Tout d’abord, d’un point de vue historico-géographique, les analyses se focalisent sur une double tension. La première envisage les mécanismes de conversion de l’espace en territoire au travers de la répartition déséquilibrée de la pratique en France. Alors que le grand Sud (et plus précisément le Sud-Ouest) peut être qualifiée de terre d’accueil privilégiée du rugby, le reste du pays et notamment la région Nord compte bien moins de clubs dans son maillage territorial. Deuxième tension largement évoquée dans l’ouvrage, la confrontation entre le rugby et le football, deux pratiques sportives aux caractéristiques sociales et spatiales bien distinctes. Pourtant différentes, il convient selon W. Nuytens de ne pas les opposer systématiquement. Ainsi l’hypothèse – que le sens commun réduit à l’état de certitude – de l’« étouffement » du rugby par le football dans les régions les plus au Nord du pays est invalidée, car ce dernier est aussi fortement présent dans le Sud-Ouest. On l’aura compris, l’axe théorique privilégié par l’auteur puise plus volontiers du côté de la sociologie des organisations que d’une sociologie déterministe, pas assez à même de saisir les logiques de ces disparités régionales.
Une autre singularité du rugby tient par ailleurs dans le style de vie que la pratique met en scène et élabore au quotidien. Délaissant les analyses sociologiques macro pour investir le champ d’une sociologie compréhensive doublé de considérations anthropologiques, quelques contributions (A. Saouter, J. Vincent notamment) tentent d’approfondir les thématiques des sociabilités viriles qui s’établissent lors des entraînements mais aussi au cours des fameuses troisièmes mi-temps, des rapports entre sexes (fait marquant, on assiste à une féminisation de la pratique depuis quelques années), et de la formation du « corps communautaire », ce corps fondu dans le groupe sportif et débarrassé de sa perspective individualisante.

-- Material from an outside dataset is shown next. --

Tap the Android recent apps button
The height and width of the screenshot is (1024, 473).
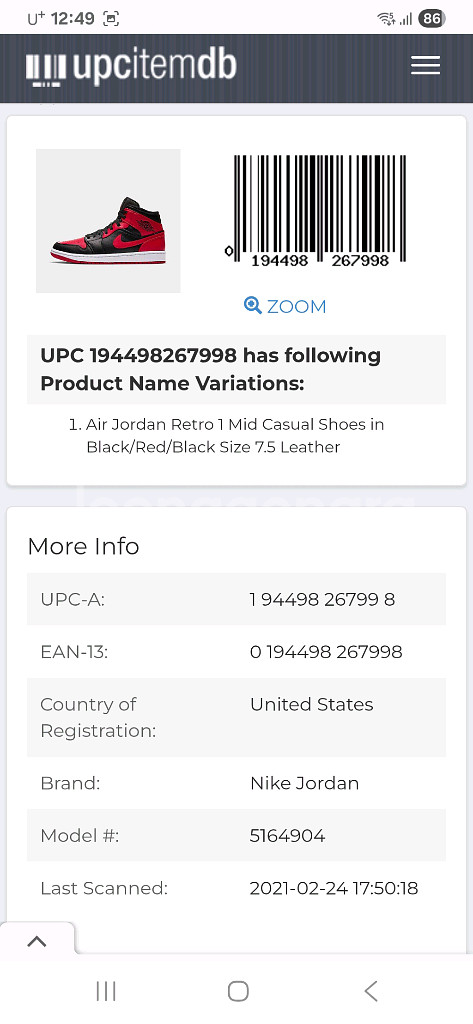click(x=106, y=991)
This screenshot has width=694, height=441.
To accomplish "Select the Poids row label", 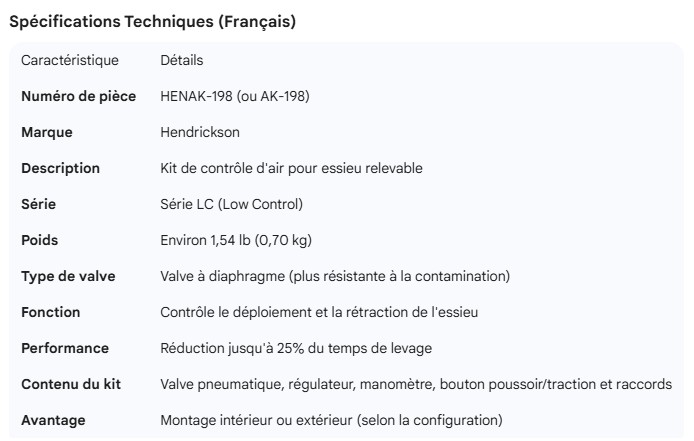I will click(x=42, y=241).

Il serait ici intéressant que l’anthropologie sensorielle s’empare de cette dernière notion en approfondissant la manière de vivre ce corps par l’intermédiaire des différents sens humains (l’hypothèse d’une prépondérance du toucher chez les joueurs serait-elle renforcée?).
Enfin, le processus de professionnalisation du rugby constitue un dernier grand axe de recherche. Celui-ci, long et délicat, pose de nombreuses questions car, de l’avis de beaucoup, il viendrait mettre en péril l’essence-même du rugby, son « éthique qui s’est peu à peu changée en dogme : la pratique d’un sport purement amateur » (p. 34). Se dévoile alors, au fil de l’analyse bourdieusienne de B. Allain, l’évolution des rapports de classes à l’intérieur de la pratique rugbystique. Ou comment la guerre de pouvoir entre dirigeants et joueurs dynamise la définition sociale et institutionnelle du rugby.
Malgré la diversité des points de vue et des sujets d’analyse, l’ensemble gagne au fil des pages une cohérence bienvenue pour un ouvrage collectif. Car loin des clichés, allant à l’encontre de bon nombre d’idées reçues, les contributions cherchent bien toutes à débusquer ce qui se niche derrière cette pratique forte en spécificités mais aussi en mystères.